TASK DESCRIPTION: Only the lines holding the string "style" are needed; copy each of them from the data.

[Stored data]
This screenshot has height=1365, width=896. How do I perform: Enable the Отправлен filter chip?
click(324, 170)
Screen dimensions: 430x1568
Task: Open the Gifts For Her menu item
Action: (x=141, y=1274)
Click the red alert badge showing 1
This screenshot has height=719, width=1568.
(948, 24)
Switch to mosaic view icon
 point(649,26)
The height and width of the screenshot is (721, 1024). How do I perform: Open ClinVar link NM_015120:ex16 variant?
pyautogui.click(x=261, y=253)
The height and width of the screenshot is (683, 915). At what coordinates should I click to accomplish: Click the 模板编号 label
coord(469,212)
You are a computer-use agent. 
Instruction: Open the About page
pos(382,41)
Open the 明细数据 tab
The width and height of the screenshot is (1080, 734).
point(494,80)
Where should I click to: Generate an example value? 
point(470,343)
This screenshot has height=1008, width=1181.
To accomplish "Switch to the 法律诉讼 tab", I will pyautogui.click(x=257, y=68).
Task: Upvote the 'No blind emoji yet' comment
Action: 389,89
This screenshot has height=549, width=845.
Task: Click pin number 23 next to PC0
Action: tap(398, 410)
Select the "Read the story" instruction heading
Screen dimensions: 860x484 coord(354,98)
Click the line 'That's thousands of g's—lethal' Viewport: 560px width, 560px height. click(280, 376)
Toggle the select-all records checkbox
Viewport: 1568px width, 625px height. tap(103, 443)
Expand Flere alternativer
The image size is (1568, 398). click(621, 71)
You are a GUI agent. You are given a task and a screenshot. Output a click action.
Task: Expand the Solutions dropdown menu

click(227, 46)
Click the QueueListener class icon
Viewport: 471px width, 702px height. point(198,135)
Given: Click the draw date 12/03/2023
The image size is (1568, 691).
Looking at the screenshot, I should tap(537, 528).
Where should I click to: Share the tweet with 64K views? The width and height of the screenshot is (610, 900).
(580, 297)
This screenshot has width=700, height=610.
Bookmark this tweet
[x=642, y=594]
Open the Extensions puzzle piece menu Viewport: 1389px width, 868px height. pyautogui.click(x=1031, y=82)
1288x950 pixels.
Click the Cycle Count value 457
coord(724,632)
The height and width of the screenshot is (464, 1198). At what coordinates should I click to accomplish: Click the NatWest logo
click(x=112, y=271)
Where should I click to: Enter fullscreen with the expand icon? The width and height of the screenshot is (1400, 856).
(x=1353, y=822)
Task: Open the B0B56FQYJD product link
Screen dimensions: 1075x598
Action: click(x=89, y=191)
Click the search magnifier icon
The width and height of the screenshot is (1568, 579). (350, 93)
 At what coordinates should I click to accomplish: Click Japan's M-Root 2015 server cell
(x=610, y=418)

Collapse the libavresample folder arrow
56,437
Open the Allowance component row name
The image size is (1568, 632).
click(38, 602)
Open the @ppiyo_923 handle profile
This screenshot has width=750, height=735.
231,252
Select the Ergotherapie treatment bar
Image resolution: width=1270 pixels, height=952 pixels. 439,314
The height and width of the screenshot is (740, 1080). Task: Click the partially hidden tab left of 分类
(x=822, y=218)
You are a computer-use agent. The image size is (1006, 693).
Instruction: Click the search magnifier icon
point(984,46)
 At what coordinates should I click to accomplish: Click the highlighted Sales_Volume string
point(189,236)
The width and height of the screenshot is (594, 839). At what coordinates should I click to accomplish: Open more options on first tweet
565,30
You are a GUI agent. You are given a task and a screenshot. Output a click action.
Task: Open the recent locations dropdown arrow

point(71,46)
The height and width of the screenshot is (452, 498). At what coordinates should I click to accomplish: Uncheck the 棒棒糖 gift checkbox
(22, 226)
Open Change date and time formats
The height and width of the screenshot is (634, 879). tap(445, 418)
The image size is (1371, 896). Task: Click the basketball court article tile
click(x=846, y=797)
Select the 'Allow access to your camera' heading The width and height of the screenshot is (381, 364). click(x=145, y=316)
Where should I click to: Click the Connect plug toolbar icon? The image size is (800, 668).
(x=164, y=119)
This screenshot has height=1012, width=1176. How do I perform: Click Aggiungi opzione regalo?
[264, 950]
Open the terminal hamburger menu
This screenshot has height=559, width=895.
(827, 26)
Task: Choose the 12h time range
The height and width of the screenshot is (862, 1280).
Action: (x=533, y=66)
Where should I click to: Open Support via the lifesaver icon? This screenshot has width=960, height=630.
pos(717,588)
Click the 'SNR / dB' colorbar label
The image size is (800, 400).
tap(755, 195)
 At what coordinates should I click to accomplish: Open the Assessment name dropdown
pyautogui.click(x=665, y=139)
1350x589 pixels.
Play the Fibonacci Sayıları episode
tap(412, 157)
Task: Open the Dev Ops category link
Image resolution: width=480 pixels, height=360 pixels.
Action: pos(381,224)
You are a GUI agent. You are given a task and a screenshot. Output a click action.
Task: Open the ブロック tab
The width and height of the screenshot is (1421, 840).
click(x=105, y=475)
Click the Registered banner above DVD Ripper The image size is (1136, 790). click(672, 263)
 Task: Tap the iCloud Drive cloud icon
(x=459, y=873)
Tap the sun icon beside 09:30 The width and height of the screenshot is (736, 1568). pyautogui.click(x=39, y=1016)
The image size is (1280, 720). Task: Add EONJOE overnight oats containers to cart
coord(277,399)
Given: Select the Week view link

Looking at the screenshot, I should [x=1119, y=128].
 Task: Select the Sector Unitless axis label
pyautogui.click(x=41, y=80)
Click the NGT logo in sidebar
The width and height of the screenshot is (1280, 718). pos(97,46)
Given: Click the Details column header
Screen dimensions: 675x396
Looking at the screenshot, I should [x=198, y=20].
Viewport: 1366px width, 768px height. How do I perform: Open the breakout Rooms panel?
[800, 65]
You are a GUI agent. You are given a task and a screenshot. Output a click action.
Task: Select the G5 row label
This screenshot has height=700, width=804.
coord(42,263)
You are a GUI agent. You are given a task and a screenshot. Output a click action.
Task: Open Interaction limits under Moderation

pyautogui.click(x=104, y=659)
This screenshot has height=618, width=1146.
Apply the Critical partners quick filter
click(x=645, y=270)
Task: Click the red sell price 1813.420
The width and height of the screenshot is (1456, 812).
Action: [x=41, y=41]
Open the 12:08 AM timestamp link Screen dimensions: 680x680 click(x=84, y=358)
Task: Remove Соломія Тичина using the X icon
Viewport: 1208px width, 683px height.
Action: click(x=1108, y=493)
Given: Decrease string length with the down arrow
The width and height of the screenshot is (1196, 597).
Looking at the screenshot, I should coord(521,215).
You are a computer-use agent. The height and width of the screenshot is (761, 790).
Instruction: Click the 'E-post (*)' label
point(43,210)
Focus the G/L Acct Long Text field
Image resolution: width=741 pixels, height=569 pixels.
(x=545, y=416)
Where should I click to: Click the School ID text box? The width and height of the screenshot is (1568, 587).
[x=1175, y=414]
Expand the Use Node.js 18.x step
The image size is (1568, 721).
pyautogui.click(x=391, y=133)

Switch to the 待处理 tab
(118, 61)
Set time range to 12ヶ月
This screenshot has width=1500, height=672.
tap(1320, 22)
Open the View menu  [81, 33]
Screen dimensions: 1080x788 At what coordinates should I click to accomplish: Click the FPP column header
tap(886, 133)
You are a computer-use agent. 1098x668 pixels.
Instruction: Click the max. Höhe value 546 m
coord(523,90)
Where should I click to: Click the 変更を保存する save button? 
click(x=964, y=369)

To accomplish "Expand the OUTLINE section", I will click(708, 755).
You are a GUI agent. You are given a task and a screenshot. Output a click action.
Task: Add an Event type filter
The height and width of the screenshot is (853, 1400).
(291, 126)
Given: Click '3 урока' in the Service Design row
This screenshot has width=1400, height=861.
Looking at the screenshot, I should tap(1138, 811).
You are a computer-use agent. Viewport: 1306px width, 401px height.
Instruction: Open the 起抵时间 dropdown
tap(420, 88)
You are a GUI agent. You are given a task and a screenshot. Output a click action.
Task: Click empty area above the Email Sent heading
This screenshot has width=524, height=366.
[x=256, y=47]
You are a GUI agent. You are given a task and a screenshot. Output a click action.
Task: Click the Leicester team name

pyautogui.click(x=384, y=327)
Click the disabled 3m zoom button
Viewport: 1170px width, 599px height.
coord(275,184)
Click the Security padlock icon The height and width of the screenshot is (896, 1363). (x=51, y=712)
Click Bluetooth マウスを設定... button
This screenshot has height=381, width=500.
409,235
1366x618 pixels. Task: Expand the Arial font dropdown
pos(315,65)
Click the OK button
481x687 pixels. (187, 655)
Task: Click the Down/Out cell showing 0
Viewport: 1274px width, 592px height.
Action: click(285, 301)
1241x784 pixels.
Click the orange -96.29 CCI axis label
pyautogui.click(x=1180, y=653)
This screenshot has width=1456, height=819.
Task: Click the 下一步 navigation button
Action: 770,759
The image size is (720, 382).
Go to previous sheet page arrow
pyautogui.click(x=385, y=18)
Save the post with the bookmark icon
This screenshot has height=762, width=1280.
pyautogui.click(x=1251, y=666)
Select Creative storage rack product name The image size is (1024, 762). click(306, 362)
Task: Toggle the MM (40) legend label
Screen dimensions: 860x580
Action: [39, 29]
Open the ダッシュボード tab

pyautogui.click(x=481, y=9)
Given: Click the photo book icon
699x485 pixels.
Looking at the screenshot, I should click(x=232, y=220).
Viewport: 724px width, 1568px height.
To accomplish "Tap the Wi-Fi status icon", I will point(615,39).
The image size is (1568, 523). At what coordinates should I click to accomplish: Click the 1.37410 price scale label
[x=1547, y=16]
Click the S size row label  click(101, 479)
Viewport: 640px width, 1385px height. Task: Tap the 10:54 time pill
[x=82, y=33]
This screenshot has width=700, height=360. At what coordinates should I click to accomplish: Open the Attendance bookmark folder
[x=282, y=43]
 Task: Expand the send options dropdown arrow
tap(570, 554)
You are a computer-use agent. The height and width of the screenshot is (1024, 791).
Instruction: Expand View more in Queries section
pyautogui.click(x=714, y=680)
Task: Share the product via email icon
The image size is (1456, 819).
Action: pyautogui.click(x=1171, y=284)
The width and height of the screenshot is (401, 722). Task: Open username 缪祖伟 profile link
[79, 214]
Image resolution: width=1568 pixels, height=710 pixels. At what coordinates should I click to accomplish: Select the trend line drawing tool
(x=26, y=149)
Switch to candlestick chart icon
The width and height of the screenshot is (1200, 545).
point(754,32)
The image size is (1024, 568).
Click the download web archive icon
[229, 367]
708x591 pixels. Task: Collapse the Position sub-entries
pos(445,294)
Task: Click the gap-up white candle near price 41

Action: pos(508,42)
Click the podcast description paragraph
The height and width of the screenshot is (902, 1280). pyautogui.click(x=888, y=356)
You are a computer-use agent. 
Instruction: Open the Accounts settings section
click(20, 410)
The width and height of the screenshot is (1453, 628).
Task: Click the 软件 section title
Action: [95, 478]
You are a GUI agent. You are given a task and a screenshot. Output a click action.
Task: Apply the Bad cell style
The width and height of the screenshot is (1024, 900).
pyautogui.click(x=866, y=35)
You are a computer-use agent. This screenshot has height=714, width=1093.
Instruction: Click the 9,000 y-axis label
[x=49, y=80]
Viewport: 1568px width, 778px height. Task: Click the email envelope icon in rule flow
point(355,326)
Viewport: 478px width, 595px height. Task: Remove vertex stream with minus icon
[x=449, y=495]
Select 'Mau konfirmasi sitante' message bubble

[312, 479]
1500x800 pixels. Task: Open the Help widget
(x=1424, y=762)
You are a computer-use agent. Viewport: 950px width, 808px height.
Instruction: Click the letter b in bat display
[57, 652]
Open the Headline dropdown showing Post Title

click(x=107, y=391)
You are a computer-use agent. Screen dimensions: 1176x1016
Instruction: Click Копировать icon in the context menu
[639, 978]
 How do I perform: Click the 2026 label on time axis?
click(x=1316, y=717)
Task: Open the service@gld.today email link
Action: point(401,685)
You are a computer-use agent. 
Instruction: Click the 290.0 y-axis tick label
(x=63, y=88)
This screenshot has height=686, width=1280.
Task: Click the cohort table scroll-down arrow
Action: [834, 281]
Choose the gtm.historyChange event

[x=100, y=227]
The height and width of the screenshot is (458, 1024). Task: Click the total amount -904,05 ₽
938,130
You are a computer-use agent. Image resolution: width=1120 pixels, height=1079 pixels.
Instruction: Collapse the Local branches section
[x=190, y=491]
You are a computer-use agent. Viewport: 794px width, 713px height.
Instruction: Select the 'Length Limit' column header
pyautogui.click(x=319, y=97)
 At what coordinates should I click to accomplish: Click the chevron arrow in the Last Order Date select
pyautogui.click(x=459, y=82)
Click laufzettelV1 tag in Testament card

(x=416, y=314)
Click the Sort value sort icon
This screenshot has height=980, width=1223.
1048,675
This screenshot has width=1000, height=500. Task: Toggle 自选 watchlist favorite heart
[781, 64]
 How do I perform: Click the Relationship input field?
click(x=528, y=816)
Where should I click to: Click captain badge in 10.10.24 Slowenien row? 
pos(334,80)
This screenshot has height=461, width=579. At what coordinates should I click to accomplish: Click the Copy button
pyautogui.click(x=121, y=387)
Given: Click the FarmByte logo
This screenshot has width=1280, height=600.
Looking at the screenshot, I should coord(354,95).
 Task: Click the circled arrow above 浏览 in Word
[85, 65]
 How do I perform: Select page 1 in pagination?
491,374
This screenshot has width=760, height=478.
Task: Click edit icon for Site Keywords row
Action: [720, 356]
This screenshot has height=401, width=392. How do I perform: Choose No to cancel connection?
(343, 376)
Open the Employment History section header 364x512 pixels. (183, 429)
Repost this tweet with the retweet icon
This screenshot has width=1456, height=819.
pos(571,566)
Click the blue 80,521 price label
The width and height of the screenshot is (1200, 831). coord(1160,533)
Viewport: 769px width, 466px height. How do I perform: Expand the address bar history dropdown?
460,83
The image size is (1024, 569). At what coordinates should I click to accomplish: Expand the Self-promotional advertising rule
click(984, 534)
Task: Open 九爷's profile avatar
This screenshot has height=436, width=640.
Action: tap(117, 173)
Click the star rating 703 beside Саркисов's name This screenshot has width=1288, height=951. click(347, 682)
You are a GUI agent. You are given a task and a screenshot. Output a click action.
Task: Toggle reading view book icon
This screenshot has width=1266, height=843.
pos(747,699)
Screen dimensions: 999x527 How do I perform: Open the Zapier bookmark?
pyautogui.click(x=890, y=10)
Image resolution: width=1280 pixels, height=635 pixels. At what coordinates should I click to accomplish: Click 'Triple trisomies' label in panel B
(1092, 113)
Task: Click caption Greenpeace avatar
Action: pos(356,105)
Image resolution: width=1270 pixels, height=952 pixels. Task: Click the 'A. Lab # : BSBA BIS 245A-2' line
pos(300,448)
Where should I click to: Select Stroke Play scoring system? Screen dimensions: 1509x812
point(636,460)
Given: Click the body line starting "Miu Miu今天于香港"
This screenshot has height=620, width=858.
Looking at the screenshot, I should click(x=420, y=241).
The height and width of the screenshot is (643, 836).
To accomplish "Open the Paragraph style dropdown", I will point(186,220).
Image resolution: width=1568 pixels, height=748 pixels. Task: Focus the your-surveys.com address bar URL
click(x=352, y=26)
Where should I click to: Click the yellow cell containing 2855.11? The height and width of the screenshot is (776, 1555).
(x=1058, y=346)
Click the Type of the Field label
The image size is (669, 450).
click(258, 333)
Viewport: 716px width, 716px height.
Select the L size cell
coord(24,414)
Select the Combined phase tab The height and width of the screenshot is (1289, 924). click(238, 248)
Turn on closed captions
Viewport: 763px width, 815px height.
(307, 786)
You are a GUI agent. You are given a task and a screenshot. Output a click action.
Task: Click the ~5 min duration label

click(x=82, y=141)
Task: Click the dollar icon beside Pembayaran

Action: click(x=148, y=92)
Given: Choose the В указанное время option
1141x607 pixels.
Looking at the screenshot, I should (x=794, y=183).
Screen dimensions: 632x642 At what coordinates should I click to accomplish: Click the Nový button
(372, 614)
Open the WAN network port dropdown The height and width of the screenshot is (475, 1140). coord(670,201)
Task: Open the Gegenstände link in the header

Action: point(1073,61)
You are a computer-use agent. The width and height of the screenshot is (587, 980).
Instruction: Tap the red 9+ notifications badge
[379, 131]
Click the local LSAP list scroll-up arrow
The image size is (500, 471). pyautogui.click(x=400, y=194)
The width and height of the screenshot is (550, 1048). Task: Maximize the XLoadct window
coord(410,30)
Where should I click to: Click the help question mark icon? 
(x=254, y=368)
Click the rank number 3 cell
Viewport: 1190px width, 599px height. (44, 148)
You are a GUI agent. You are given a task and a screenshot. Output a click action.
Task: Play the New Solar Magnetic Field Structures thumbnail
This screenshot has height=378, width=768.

RESPONSE:
Task: Apply the Bad cell style
To accomplish "Open the Paragraph style dropdown", I will point(186,220).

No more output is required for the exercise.